[WHAT IS NEEDED]
Copy exactly the lines of the data below that run from the line holding "Screen dimensions: 752x452" through the line holding "Given: Browse Files for upload", both ends included.

Dataset entries:
++++++
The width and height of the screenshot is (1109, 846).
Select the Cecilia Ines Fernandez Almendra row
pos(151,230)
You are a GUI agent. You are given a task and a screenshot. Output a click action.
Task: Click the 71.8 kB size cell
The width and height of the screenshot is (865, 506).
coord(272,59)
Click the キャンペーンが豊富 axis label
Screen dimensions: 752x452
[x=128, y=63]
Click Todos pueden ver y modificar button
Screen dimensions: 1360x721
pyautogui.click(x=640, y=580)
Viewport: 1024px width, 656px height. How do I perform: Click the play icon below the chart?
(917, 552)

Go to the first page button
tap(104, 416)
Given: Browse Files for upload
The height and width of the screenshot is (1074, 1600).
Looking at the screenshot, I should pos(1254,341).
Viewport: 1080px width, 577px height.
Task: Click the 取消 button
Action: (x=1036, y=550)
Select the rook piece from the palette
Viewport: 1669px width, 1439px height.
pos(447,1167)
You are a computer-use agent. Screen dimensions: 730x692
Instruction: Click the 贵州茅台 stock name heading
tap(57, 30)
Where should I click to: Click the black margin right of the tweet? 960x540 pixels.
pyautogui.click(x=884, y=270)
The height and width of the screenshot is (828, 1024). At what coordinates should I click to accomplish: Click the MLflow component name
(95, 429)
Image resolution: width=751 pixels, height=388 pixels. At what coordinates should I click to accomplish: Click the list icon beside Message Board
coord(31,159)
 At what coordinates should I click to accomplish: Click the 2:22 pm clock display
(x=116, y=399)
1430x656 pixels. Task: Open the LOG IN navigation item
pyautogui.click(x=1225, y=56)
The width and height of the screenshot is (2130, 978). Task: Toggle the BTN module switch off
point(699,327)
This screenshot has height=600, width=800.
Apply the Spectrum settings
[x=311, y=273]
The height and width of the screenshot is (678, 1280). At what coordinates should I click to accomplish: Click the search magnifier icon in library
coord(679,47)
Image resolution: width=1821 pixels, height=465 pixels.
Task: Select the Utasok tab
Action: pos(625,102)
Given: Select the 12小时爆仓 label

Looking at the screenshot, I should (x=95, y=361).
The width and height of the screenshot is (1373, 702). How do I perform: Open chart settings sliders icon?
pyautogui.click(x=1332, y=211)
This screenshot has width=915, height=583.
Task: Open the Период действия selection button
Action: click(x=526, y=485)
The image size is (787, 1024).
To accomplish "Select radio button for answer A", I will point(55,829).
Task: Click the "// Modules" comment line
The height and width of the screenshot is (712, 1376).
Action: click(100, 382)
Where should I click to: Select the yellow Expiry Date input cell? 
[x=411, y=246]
++++++
[RESULT OF THE TASK]
Screen dimensions: 752x452
[x=128, y=63]
Click Todos pueden ver y modificar button
Screen dimensions: 1360x721
pyautogui.click(x=640, y=580)
Viewport: 1024px width, 656px height. How do I perform: Click the play icon below the chart?
(917, 552)

Go to the first page button
tap(104, 416)
Given: Browse Files for upload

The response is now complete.